O'Hern takes narrow lead in Heineken Classic

MELBOURNE: Australian left-hander Nick O'Hern fired an eight-under par 63 to fend off the chasing pack and lead the US$1.55mil Heineken Classic after the third round yesterday. 

O'Hern, still feeling the effects of a knee operation late last year, forged to a one-stroke lead over compatriots Jarrod Lyle and Craig Parry on 14-under 199. 

Lyle, who fought off leukaemia six years ago as a teenager, had a five-under 66 and three-time Australian Masters champion Parry carded six-under 65 to be on 13-under 200. 

South Africa's world number three Ernie Els closed in on his fourth consecutive victory in the co-sanctioned European Tour event to be three strokes off the lead in fourth spot on 11-under 202 heading into today's closing 18 holes. 

“I love to get myself into position and if I get in there and play for a championship on Sunday I feel I've got another chance although I made some mistakes today,” said Els, who had a five-under 66 with an eagle, six birdies and three bogeys. 
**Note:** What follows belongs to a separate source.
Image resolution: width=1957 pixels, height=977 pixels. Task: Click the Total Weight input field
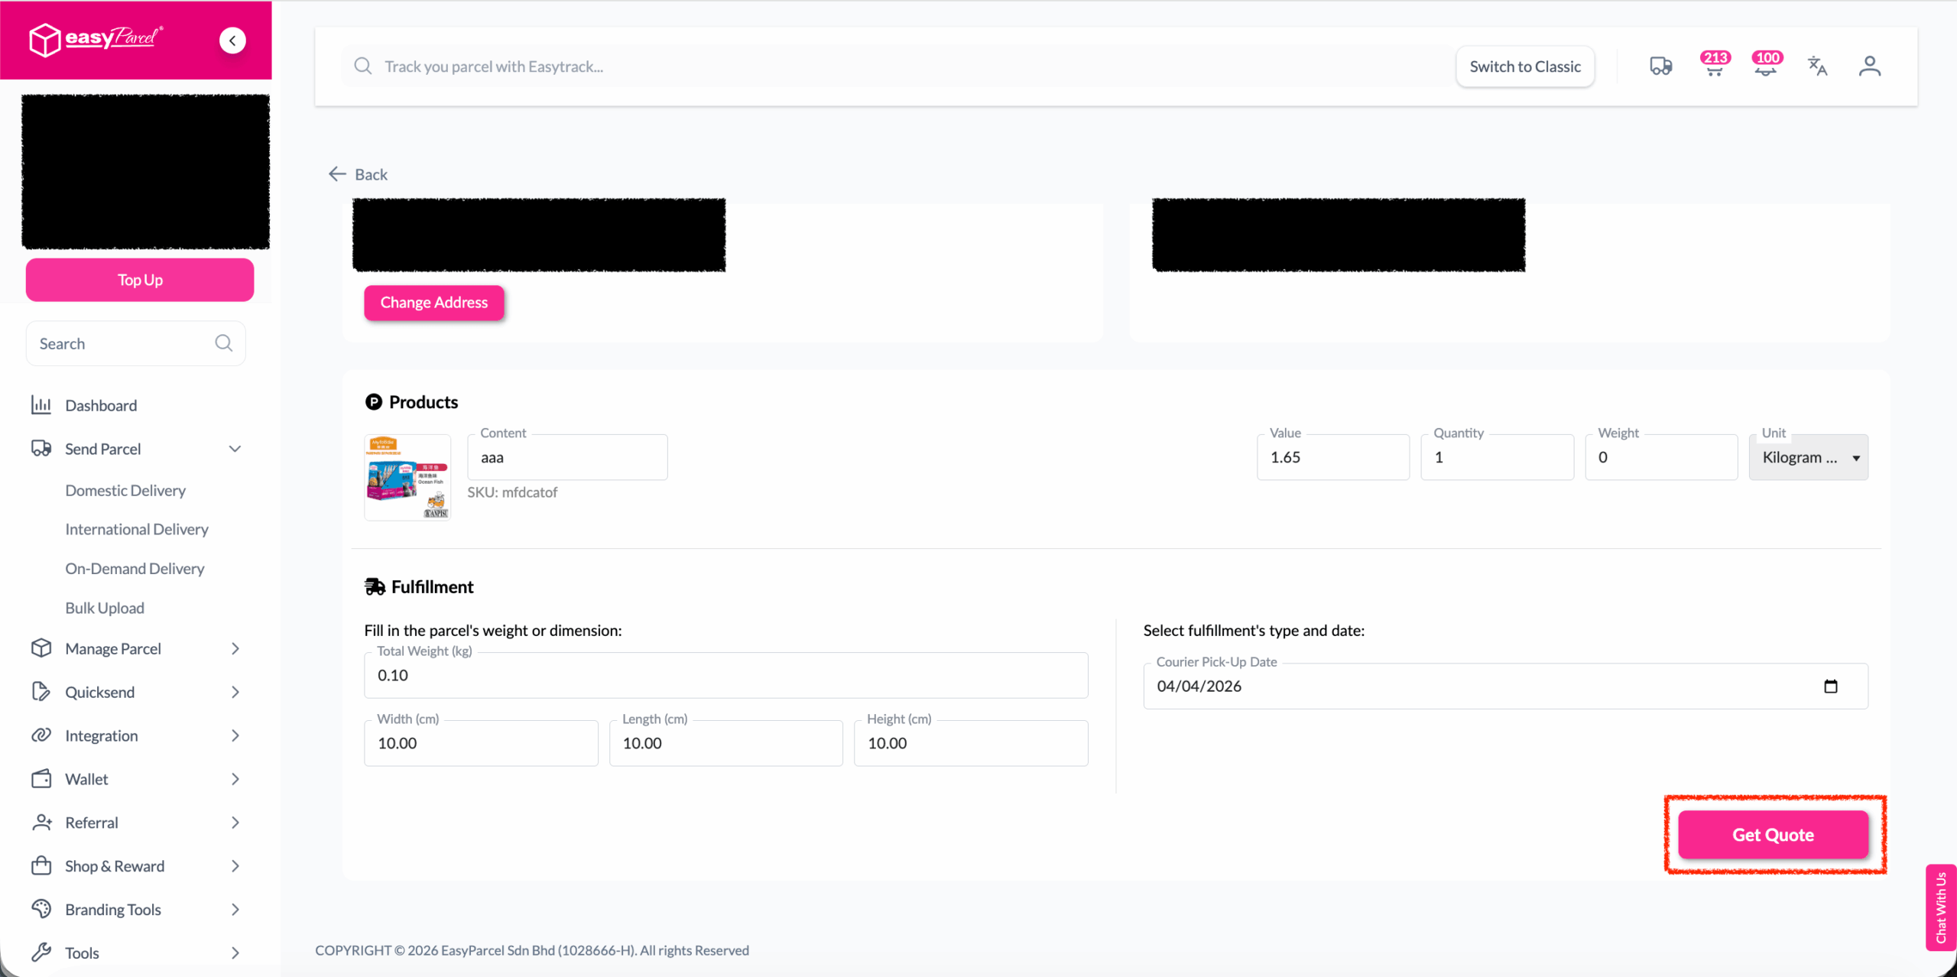point(725,675)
WHAT A MESS: South Africa's Ernie Els (right) looks at his golf ball as it lies among TV cables alongside the 18th fairway during the third day of the Heineken Classic in Melbourne. Els finished the day tied with Brett Rumford in fourth place.--REUTERSpic

“I was eight shots ahead last year and now I'm three behind, you just take it as it comes. Last year I played it flawlessly for three rounds and this year I've made quite a few mistakes but I'm still in there with a shout.  

“It will take a bit of an effort tomorrow but I feel up for it and I feel I'll have a chance coming down the last holes.” 

It is a clogged leaderboard after 54 holes with any one of eight golfers within five shots of O'Hern and in with a winning chance today. 

O'Hern, who hasn't won an Australian tournament since the 1999 Coolum Classic, hung on early as playing partner Els exploded away with a birdie-eagle start at the opening two holes. 

But O'Hern played solidly to go out in five-under and picked up three more birdies on the homeward nine holes to climb to the top of the leaderboard. 

“I won back in Australia in 1999 so it's been a long time since my last home win and I had a chance in the Heineken when it was last played at the Vines (Perth) in 2001,” O'Hern said. 

“If I keep putting myself in position I'm going to knock through that wall and once I win one tournament, I should be able to win a few more.” 

O'Hern has rebounded from arthroscopic surgery on his right knee last December for an injury from a fall which curtailed his tournament play. 

“The walking's a bit of a problem but the golf's not,” said O'Hern, who ices his knee after each day's play. 

Australian Brett Rumford was in joint fourth place with Els after a five-under 66, but Scotland's Colin Montgomerie lost ground yesterday with a one-over par 72 to be in 11th place on eight-under 205 and six shots behind O'Hern. 

Montgomerie, who was the halfway leader with Australian Peter Lonard on nine-under, had a muddling round of three birdies and four bogeys on the homeward nine as he slumped from 12-under. 

  • South Korean teenager Song Bo-bae shot a three-over par 75 yesterday but was still able to hold out some stiff competition and claim her first-ever European Tour victory at Singapore's Samsung Ladies Masters. 

    The leader throughout the tournament, Bo-bae carded a 10-under, three-round total of 206 in the season-opening European tour event to edge out Sweden's Charlotta Sorenstam (71) by one stroke. 

    Sorenstam, younger sister of top-ranked Annika Sorenstam, traded first place with Bo-bae throughout the day until the South Korean birdied the par-4, 338-meter (370-yard) 18th to avoid a sudden death playoff.